* [ACTIVITIES]
a) Using the library newsletter below, decide whether each statement agrees with it: (i) the library opened once the Stage 1 building was complete; (ii) a student's Compass Student ID card also serves as a library card; (iii) the review of The Romanovs describes the book as written in relatively casual language. For each, answer yes or no and quote the words of the library newsletter that settle it.
b) Resume the library newsletter below, beginning right after its last sentence, about Toni Morrison's 'Jazz'.

* [SUPPLIED PASSAGE]
Library News

The Library is Open!

With our Stage 2 building complete we welcomed students and staff to cross that magic threshold into our new library, a place to cultivate our love for the written word, and a place of big ideas to help move the Beaumaris Secondary story forward.

 

Our library, a work-in-progress, is awakening in stages from a brand-new empty space to a space where recently installed shelves look to the weight of a myriad of new books as they are processed and catalogued ready for students to borrow.

As the doors of the new library opened for the first time our photography students were delighted to find their subject.

 

Welcome to our library.

 

Niamh McPhelimy 

Library Manager 

CBCA Book of the Year

The Children’s Book Council of Australia (CBCA) has announced its list of Notable Books for 2022. Students will soon see many of these books on the shelves of our new library.

 

Student ID Cards

A reminder to all students that your Compass Student ID card is also your library card. Please bring your student ID card to the library when you would like to borrow.

 

Return Box     

Please return your books to the RETURN box in the library. Thank you!                     

 

 

 

                                            

                                                                                          

2022 Premiers' Reading Challenge

Get inspired and come and join the reading challenge! With 18 students already signed up, we welcome any students who would still like to join us. Students have joined a Team and are already starting to share what they're reading. Come along and join us in the library next Wednesday to chat about all things books! Aimee Shattock and Niamh McPhelimy will be there to answer any questions.

Book Reviews

Currently, I'm reading The Romanovs: 1613 - 1918, by Simon Sebag Montefiore. It's a biography of the twenty Tsars and Tsarinas that were members of the House of Romanov and details their autocratic rule with all the drama and action you would expect from something like 'Game of Thrones'. It's written in relatively casual language, making it surprisingly accessible, despite the size. It's an excellent book for learning about Imperial Russia, and enjoyable as well. 

Reviewed by William S (Year 11)

 

 

 


Toni Morrison’s ‘Jazz’ is as mysterious and tragic as it is colourful and hopeful.

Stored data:
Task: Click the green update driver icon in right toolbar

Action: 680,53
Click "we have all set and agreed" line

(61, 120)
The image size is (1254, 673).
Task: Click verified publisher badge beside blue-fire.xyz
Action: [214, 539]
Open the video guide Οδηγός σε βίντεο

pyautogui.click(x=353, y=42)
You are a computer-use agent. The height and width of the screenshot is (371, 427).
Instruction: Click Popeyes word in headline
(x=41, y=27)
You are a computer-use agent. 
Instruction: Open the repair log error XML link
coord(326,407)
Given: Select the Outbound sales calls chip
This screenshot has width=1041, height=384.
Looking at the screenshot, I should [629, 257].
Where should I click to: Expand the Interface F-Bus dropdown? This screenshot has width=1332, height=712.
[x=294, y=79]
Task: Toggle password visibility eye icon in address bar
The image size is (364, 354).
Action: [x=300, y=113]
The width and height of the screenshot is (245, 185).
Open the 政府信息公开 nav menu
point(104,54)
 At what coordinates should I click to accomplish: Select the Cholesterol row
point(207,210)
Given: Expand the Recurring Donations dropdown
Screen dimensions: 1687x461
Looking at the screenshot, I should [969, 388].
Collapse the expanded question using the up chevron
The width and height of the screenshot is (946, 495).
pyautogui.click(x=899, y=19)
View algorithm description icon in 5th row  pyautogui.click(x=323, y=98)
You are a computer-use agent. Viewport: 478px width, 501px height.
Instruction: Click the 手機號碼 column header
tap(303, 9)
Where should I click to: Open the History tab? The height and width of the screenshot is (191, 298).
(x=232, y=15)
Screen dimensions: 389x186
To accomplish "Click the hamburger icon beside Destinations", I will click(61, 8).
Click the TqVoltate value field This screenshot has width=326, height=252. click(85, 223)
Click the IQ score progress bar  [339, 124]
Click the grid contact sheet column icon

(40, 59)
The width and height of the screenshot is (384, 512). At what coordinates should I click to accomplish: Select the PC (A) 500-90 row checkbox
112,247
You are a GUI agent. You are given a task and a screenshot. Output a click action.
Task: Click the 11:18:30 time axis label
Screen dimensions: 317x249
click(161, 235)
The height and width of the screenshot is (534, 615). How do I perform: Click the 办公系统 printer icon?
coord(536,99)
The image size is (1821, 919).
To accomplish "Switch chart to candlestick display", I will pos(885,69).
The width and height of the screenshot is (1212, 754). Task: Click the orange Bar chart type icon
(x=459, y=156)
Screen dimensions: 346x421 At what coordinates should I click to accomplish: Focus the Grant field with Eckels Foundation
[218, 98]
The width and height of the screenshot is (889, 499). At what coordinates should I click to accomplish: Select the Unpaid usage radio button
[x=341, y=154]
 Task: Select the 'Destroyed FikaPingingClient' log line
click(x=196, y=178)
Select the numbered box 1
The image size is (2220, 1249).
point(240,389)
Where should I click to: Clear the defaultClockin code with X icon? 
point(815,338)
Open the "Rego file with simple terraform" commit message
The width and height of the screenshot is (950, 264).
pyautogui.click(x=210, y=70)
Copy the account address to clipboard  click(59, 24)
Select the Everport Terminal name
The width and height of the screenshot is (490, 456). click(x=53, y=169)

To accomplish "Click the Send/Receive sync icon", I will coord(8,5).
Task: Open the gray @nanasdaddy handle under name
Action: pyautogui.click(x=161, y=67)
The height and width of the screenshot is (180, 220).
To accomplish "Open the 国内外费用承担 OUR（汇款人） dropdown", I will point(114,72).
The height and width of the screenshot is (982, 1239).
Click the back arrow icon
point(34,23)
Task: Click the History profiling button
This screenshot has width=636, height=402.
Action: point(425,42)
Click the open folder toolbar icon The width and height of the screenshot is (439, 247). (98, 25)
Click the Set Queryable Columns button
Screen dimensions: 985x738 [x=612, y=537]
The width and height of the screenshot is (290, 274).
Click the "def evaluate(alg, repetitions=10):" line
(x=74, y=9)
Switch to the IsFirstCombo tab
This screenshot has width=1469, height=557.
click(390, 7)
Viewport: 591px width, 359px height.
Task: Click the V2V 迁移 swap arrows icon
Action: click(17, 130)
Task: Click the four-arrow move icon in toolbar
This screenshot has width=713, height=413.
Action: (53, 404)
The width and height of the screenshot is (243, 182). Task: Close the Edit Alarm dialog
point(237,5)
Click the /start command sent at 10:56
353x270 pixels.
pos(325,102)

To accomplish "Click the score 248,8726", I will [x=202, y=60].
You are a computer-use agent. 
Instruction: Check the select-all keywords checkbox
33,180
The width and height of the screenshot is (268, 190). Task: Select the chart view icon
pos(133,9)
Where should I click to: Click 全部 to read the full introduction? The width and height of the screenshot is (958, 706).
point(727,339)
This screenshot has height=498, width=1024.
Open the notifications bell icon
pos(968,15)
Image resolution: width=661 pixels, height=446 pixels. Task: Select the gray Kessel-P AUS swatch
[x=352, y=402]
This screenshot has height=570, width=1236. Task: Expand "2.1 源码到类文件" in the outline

* [TASK RESPONSES]
a)
(i) No: "With our Stage 2 building complete we welcomed students and staff to cross that magic threshold into our new library"
(ii) Yes: "your Compass Student ID card is also your library card"
(iii) Yes: "It's written in relatively casual language, making it surprisingly accessible, despite the size."

b)
From the opening pages onwards, the quiet narrator is a real observer of people and places and gives a romantic sentience to 1920’s Harlem, New York. It is a profound experiment which explores the effect of material surroundings on human nature. ‘I’m crazy about this city. Daylight slants like a razor cutting the buildings in half. In the top half I see looking faces and it’s not easy to tell which are people, and which the work of stonemasons.’ As we look at Melbourne post-COVID, I find it really interesting to examine cities and the distinctive features of those who live in them; why and how they are different. I think this is why I keep re-reading this novel, aiming to make my home feel like home again within this unpredictable landscape.  

 

The plot of the story is somewhat revealed to us from the beginning. A dramatic explosion of passion and fury ruins the lives of a middle-aged couple. However, as we learn how these characters got to this stage, and what happened thereafter, we swing like jazz music does, unpredictably and non-chronologically, but with sense of order and satisfaction.  

 

The concept of race backdrops the events that take place, and when it is revealed the couple’s history goes back to deep-South roots, we are exposed to a family-line rich with interesting people whose dynamics together support the elements of the story painted by Morrison.   

 

Additionally, there is a strong feminist lens to be found, as Morrison slowly reveals to the reader who is really at fault amidst conflict and accusations, tearing apart our internalised victim-blaming, and replacing it with a more critical outlook, forcing us to re-examine how we treat conflicts and people, especially women.  

 

Overall, ‘Jazz’ is smooth, cunning, and enlightening, and impossibly layered with interesting characters, ideas, and symbols. It is as relevant today, as it was when it was written. 

Reviewed by Ted M (Year 11)

 

In 1901, the word bondmaid was discovered missing from the Oxford English Dictionary. This is the story of the girl who stole it.

 

Motherless and curious, Esme spends her childhood in the Scriptorium, a garden shed in Oxford where her father and a team of lexicographers are gathering words for the very first Oxford English Dictionary.

 

Esme’s place is beneath the sorting table, unseen and unheard. One day, she sees a slip containing the word bondmaid flutter to the floor unclaimed. Esme seizes the word and hides it in an old wooden trunk that belongs to her friend, Lizzie. Esme begins to collect other words from the Scriptorium that are discarded, helping her to make sense of the world.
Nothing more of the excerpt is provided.